The raw usage of certain words which would hold this work in contempt today, shows the distance that the world has traveled over the last 100 years.
"A black face grinned into mine - a devil's face. I thought it, and screamed out."Yet, after 100 years, racism hasn't left the world and we have its instances of its ugly head raising every now and then - as the present day incidents show.
The tone of the danger loving girl, who scorns the safety of a stable man, runs through the narration like a background tune. Christie, her self in her mid thirties at the time, may have been trying to project a sense of spunk in her characters, which doesn't sound convincing overall. On the side of positives, the character of Sir Eustace Peddlar is a huge success.
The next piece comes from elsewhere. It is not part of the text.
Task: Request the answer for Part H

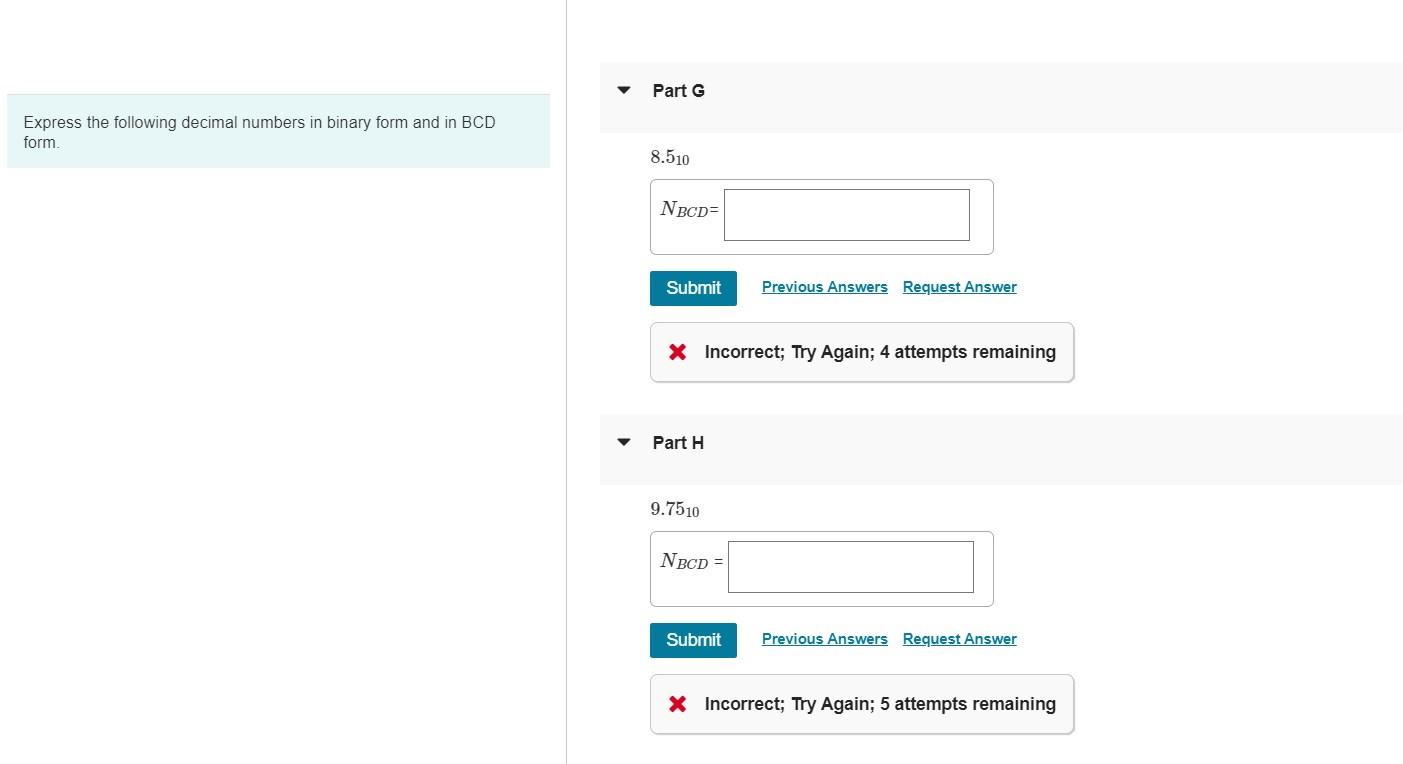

I returned to Christie after 20 odd years, with "Curtains: Poirot's Last Case", recently - that held up largely as a solid work, in spite of a few stitch marks which were apparent as being stretches. In contrast, in "Man in the Brown Suit", left me in no doubt that it is time I was through, reading Agatha Christie. Once, one reads an author of he caliber of John Le Carre, to fulfill her thirst of thrillers and espionage, the plots and weaving of Christie come up short. But, she had served me well in instilling a love for reading narrations based on traditional England which led me to look up authors like E.M. Forster - and appreciate such works as Howard's End and A Room with a View, - this love for British authors continues to date, with appreciation of other English authors like Hilary Mantel or Julian Barnes, later. Almost all authors, open possible paths for future reads, and Agatha Christie definitely served well in that regard.